[Element and text position data]
>>>>>

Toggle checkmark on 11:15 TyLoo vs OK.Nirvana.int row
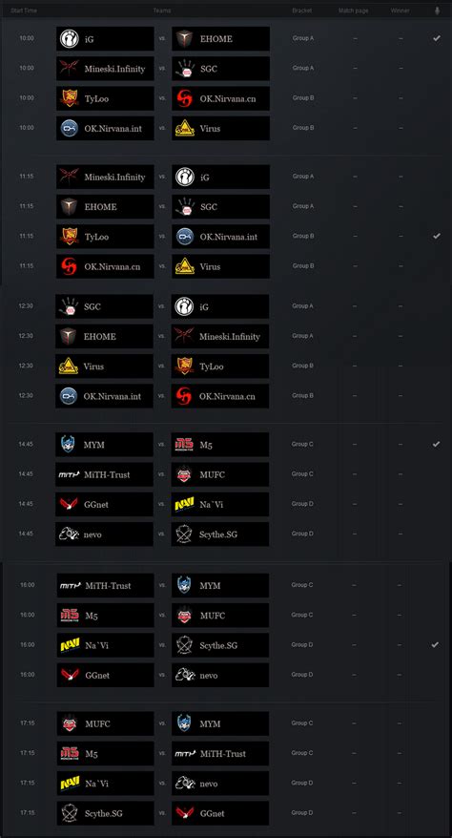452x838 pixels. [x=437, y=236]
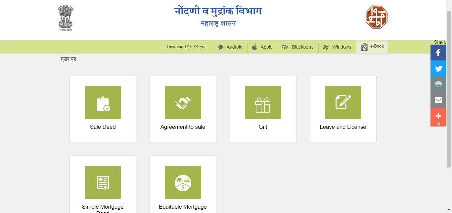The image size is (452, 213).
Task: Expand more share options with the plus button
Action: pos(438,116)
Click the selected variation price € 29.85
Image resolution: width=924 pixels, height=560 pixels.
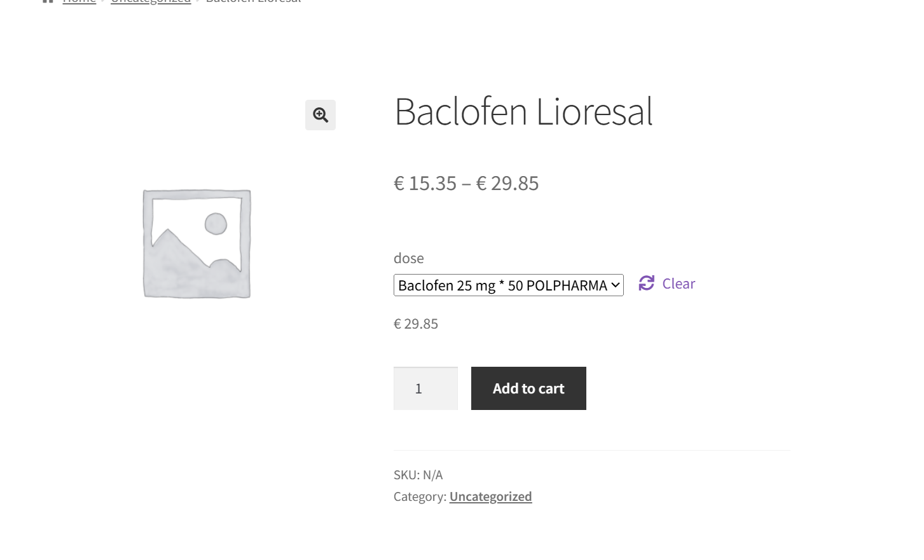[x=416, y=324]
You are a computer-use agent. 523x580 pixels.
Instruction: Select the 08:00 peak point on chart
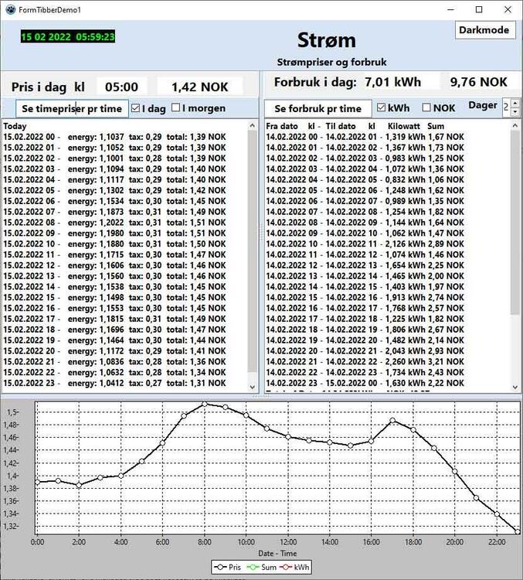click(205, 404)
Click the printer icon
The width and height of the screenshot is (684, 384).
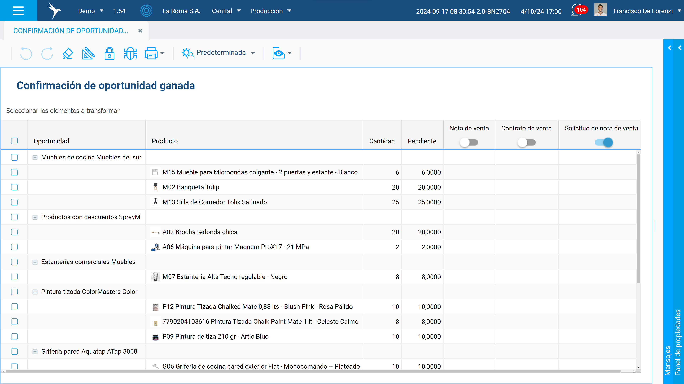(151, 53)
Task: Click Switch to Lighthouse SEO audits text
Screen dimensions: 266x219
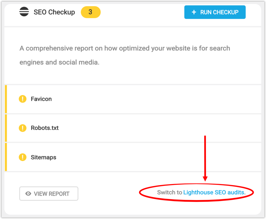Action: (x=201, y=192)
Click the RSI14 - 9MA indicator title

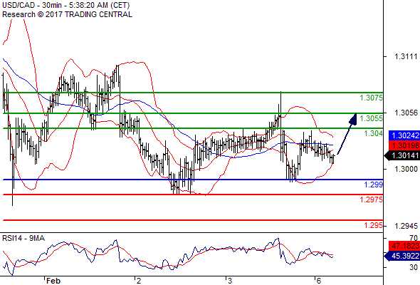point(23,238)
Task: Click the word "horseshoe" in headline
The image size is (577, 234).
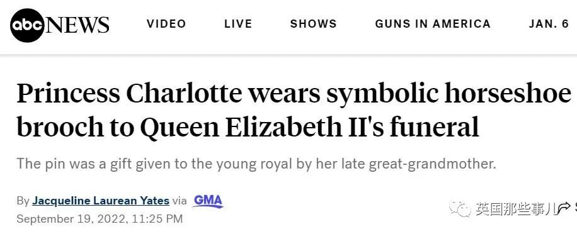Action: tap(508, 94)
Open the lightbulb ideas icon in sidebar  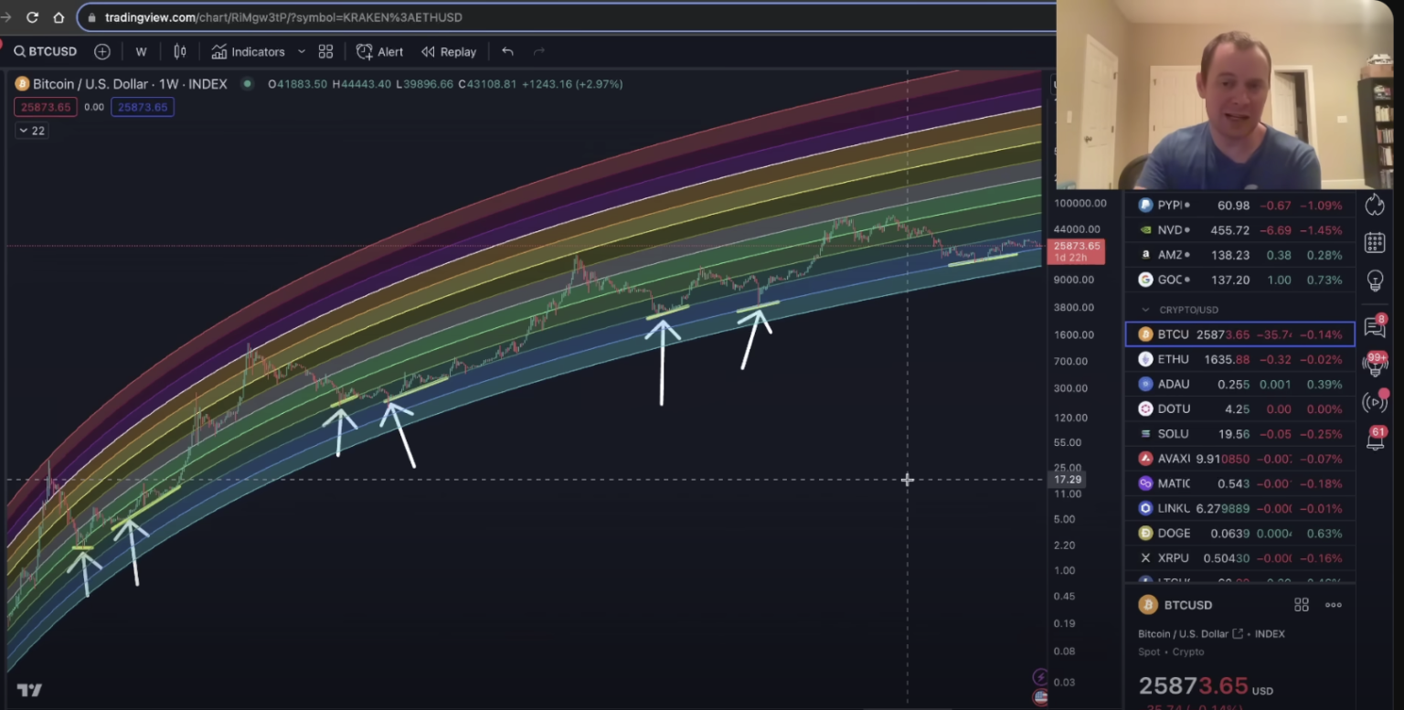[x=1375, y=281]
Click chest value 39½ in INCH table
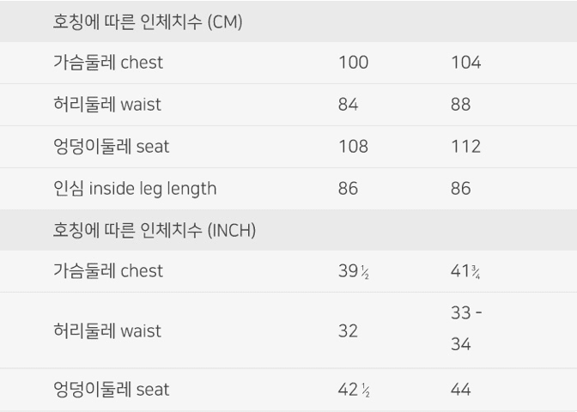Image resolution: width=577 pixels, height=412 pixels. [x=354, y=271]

<<<<<

Give the lines of the records from the start through the line containing "click(205, 404)", inclusive, as a Markdown table with the columns Row and Line, skipping blank lines. Omit the pictures from your answer.

| Row | Line |
|---|---|
| 1 | Toggle checkmark on 11:15 TyLoo vs OK.Nirvana.int row |
| 2 | 452x838 pixels. [x=437, y=236] |
| 3 | The image size is (452, 213). |
| 4 | Task: Expand more share options with the plus button |
| 5 | Action: pos(438,116) |
| 6 | Click the selected variation price € 29.85 |
| 7 | Image resolution: width=924 pixels, height=560 pixels. |
| 8 | [x=416, y=324] |
| 9 | You are a computer-use agent. 523x580 pixels. |
| 10 | Instruction: Select the 08:00 peak point on chart |
| 11 | click(205, 404) |